Chicago Bulls center Wendell Carter Jr.’s rookie campaign may be over after just 44 games. He has been sidelined since the Bulls’ Jan. 15 loss to the Los Angeles Lakers. Ultimately, he underwent surgery on the ulnar collateral ligament of his left thumb. Following the procedure, the Bulls ruled him out for eight to 12 weeks.
That timetable brings him back in mid-March at the earliest. However, the more likely scenario sees him missing the remainder of the 2018-19 season. For that reason, now is as good a time as any to look back on Carter’s unfortunately-truncated season. What did he do well, what didn’t work out, and is there hope for his future with the Bulls?
Wendell Carter Jr. ends his year averaging 10.3 points, 7.0 rebounds, 1.8 assists, and 1.3 blocks in 25.2 minutes per game. For comparison’s sake, his college numbers in his lone season at Duke were 13.5 points, 9.1 rebounds, 2.0 assists, and 2.1 blocks over 26.9 minutes per game.
Carter’s numbers are admirable for a rookie year. The interesting thing about his statline, however, is its strikingly similarities to those of Al Horford and Carlos Boozer during their inaugural seasons.
Carter’s game drew a number of comparisons to Horford’s coming into the NBA draft. Meanwhile, ESPN analyst Chauncey Billups called out some parallels with fellow Blue Devil Boozer when he was officially selected by the Bulls. Considering that both players would go on to make seven combined All-Star appearances, Carter seems to be on the right track.
When comparing Carter’s season to players within the last six years, BBall Index felt it matched closest to Mason Plumlee‘s 2017-18 campaign. Both players rebounded well, block shots at a high level, passed well, and demanded attention when they rolled to the rim.
Carter would pick up seven double-doubles during the season. His best game saw him rack up 28 points (career-high), seven rebounds, and three blocks in a Nov. 30 loss at the Detroit Pistons. He also logged 25 points, eight rebounds, five assists, three steals, and three blocks in an Oct. 31 overtime loss to the Denver Nuggets.
Carter was best at getting to the basket during his rookie year. He scored 10.1 Created Points Over Expectation in both Pick & Roll – Roll Man plays and when cutting to the basket. Those numbers aided in him grading out as a A- in Roll Gravity according to BBall Index, placing him in the 85th percentile.
Carter was also a pretty solid rim protector. 15 days after his last game, his 1.3 blocks per game is still 23rd-best in the league. It’s fifth-best among rookies. He also logged a defensive field goal percentage of 53.2 percent, second-best among Bulls rotation players.
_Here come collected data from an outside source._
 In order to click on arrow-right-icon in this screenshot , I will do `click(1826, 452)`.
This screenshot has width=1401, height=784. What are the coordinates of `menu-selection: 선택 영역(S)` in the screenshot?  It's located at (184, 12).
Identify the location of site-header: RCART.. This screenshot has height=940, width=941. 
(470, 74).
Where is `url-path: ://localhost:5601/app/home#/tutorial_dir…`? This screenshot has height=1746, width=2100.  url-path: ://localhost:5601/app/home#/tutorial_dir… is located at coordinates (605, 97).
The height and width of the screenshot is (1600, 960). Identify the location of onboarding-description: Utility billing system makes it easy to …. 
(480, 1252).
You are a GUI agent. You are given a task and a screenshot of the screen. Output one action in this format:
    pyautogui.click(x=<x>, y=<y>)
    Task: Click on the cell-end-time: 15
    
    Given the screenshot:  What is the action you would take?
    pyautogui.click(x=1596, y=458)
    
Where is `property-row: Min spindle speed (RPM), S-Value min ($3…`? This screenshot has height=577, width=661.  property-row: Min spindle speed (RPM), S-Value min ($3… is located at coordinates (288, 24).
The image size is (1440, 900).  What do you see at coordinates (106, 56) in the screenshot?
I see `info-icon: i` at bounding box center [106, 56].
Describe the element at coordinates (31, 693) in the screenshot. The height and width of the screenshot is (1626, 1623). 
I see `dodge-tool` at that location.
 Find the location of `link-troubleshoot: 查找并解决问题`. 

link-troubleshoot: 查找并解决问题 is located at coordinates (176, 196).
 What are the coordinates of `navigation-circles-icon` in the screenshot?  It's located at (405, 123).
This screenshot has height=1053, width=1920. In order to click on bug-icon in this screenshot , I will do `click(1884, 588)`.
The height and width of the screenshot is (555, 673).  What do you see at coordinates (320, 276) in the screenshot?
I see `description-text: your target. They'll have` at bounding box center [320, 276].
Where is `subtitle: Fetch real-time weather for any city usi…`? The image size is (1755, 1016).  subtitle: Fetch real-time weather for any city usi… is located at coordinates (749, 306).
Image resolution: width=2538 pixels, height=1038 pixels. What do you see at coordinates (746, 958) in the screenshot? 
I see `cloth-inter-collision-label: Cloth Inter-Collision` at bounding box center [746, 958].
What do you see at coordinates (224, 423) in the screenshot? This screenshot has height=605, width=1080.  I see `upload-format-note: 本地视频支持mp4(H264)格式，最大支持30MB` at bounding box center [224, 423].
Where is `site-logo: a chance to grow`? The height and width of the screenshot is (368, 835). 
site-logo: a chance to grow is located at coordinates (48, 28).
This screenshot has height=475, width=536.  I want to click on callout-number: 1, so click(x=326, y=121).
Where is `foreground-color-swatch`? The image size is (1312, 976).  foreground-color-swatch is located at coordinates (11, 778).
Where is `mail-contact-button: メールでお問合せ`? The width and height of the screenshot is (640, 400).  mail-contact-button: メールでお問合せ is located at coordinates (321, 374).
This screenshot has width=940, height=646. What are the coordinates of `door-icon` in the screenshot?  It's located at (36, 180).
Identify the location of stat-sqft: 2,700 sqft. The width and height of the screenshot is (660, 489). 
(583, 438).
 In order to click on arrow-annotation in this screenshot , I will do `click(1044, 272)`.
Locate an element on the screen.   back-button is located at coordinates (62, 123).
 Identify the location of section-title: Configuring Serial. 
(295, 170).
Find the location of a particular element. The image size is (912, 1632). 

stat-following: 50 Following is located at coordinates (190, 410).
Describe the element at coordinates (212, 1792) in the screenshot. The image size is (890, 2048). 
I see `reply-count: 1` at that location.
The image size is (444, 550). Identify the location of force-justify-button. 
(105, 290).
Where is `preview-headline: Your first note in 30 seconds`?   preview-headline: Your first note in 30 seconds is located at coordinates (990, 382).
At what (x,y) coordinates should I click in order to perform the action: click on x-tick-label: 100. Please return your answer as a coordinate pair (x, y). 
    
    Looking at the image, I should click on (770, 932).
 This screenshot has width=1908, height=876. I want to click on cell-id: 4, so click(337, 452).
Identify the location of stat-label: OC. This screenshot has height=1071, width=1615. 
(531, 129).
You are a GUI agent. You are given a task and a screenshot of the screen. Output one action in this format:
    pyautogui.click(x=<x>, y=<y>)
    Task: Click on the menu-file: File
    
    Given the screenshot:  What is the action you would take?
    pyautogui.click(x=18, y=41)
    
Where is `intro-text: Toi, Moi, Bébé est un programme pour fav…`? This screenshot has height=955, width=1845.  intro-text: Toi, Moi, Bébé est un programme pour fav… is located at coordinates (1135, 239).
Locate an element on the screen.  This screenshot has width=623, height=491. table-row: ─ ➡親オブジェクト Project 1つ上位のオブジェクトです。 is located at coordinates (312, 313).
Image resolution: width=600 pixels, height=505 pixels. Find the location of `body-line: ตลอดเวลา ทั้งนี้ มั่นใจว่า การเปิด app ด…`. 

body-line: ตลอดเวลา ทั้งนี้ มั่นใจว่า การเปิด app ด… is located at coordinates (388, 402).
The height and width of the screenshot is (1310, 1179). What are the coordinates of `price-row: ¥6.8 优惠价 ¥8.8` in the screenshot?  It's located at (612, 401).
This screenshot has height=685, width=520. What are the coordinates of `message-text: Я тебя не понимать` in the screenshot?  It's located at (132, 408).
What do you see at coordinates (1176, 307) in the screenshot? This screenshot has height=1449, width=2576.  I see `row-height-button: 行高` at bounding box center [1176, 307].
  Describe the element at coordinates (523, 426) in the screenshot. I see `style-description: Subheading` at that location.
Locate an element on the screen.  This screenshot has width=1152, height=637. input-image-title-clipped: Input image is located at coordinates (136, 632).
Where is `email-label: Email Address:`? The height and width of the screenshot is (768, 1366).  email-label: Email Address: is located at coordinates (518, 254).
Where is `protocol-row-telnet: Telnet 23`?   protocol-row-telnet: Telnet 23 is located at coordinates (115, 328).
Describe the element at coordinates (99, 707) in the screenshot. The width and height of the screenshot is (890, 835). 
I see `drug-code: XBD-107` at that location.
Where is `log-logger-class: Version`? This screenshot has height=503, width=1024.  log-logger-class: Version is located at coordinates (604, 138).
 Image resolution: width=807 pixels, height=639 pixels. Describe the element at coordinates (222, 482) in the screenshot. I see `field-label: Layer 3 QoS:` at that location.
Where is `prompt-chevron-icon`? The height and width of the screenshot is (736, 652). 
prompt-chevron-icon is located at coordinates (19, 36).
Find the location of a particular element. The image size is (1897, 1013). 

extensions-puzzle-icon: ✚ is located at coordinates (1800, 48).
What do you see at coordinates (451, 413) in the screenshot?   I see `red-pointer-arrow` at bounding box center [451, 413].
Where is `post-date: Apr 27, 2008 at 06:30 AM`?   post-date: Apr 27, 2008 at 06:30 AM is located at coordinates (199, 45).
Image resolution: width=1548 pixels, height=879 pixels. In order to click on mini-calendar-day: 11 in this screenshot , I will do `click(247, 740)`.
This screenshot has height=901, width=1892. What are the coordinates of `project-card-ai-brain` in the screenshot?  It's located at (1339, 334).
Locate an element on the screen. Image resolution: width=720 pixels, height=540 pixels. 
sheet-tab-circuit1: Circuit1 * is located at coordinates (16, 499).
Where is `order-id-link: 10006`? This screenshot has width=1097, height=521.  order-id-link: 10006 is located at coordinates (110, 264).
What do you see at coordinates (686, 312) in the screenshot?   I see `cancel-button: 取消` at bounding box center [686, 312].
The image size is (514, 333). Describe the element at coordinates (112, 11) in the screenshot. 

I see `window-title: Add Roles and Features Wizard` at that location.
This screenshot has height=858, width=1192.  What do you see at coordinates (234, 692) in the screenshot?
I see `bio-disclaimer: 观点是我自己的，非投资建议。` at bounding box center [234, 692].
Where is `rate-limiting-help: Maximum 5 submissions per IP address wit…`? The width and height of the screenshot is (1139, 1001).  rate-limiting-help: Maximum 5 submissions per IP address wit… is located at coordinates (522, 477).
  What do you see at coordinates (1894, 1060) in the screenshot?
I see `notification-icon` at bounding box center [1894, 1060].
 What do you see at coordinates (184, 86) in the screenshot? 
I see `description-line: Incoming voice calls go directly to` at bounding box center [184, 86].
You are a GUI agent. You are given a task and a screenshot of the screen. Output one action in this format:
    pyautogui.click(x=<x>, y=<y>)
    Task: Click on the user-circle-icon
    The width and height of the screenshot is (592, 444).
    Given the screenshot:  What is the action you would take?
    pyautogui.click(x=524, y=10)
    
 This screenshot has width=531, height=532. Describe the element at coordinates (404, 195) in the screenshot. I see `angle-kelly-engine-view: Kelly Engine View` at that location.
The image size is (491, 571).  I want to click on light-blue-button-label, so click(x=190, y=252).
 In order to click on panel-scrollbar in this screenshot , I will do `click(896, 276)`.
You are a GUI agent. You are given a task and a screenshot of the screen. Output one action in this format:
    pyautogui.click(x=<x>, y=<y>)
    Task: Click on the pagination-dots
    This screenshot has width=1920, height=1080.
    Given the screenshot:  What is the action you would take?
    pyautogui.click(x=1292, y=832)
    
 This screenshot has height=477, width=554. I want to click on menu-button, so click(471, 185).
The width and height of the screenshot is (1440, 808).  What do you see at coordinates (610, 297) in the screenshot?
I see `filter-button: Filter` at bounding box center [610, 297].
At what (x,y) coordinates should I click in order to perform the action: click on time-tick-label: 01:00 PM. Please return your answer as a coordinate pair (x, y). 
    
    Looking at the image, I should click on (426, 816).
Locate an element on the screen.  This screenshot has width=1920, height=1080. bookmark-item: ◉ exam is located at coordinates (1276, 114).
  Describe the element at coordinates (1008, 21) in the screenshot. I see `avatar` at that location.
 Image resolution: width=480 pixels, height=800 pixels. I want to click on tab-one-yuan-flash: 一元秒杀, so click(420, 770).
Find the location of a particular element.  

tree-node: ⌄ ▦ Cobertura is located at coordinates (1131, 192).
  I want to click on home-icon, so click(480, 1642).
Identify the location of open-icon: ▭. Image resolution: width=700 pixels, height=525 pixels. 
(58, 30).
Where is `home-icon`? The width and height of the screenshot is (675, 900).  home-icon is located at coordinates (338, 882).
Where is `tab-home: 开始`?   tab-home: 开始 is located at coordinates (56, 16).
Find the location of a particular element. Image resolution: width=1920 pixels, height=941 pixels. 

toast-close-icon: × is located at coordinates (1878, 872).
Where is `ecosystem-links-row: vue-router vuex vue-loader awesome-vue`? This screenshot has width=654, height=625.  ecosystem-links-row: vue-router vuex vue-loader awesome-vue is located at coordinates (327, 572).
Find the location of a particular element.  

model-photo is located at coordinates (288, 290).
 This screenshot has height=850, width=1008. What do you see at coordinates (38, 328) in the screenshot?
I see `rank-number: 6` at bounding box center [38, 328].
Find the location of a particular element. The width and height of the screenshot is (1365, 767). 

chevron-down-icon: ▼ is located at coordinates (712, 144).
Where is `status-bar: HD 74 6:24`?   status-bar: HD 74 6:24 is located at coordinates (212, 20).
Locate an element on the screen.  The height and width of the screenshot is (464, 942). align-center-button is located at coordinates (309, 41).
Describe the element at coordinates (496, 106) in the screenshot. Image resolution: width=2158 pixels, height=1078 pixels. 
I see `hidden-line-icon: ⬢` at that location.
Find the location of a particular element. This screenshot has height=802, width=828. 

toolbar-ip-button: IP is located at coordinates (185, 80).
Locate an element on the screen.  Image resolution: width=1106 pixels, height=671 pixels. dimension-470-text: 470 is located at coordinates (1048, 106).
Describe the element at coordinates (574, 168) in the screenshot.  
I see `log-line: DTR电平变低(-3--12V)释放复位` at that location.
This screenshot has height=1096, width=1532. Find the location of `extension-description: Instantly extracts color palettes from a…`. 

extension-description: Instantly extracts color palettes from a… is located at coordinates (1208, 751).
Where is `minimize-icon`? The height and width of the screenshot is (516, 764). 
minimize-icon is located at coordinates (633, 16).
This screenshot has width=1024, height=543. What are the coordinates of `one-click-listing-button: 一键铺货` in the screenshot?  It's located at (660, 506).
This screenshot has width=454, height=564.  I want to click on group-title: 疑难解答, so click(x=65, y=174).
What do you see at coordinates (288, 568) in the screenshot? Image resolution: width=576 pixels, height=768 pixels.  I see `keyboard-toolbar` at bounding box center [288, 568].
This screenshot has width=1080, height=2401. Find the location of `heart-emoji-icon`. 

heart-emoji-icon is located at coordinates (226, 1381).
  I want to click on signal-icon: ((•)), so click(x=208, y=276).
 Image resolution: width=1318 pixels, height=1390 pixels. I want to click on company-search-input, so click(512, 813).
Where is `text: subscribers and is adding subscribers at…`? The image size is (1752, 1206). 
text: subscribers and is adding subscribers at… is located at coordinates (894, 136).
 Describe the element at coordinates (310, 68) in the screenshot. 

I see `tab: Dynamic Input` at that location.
Wendell Carter also came into the league with above-average passing ability for a big. While original head coach Fred Hoiberg sought to use this, the skill was less-utilized under successor Jim Boylen. Under Hoiberg, Carter’s 13.7 assist percentage was 12th-best among centers that played at least 15 minutes per game. That percentage dropped to 9.5 percent under Boylen, 31st under the same criteria.
Also, despite his ability to deter shots, Carter struggled mightily on the block on both ends of the floor. He produced -31.5 CPOE on Offensive Post-Up plays. He conceded 12.0 Defensive Points Over Expectation when defending Post-Ups.
His issues defending the post manifested itself into foul trouble. Carter averaged a whopping 4.9 fouls per 36 minutes and fouled out four times. He even had an eight-game stretch from Dec. 13 through Dec. 28 where he picked up at least four fouls in every game. He fouled out once over that span.
One facet of Carter’s game that wasn’t fully explored by either coach was his potential to stretch the floor with his shooting. He shot 41.3 percent (19-of-46) from 3-point range in 37 games at Duke. However, he only shot 18.8 percent (6-of-32) from beyond in 44 games with the Bulls. Carter scored -14.5 CPOE in Spot-Up situations.
Naturally, Carter sought to extend his range more under Hoiberg than Boylen. Through Dec. 3, Wendell went 5-of-24 (20.8 percent) from 3-point range and 24-of-60 (40.0 percent) on mid-range 2-pointers. Boylen compacted Carter’s range, with those numbers dropping to 1-of-8 (12.5 percent) from 3 and 8-of-31 (25.8 percent) from mid-range upon his arrival.
Wendell Carter Jr.’s rookie season may be over after just 44 games thanks to his thumb. For all of the ups and downs, he ultimately showed flashes of the two-way big he can become. That opinion is fortified by per game numbers that are eerily similar to the rookie years of players that would eventually carve out All-Star-caliber careers.
Moving forward, the most important thing for Carter is making sure that he returns to an environment that is more conducive for growth. The Chicago Bulls, as constituted, have a culture problem. It bears out in the archaic gameplan and the lack of accountability from leadership, both from the front office and coaching staff alike. If this organization wants Wendell Carter Jr. to realize his full potential, changes need to be made in those departments before he returns.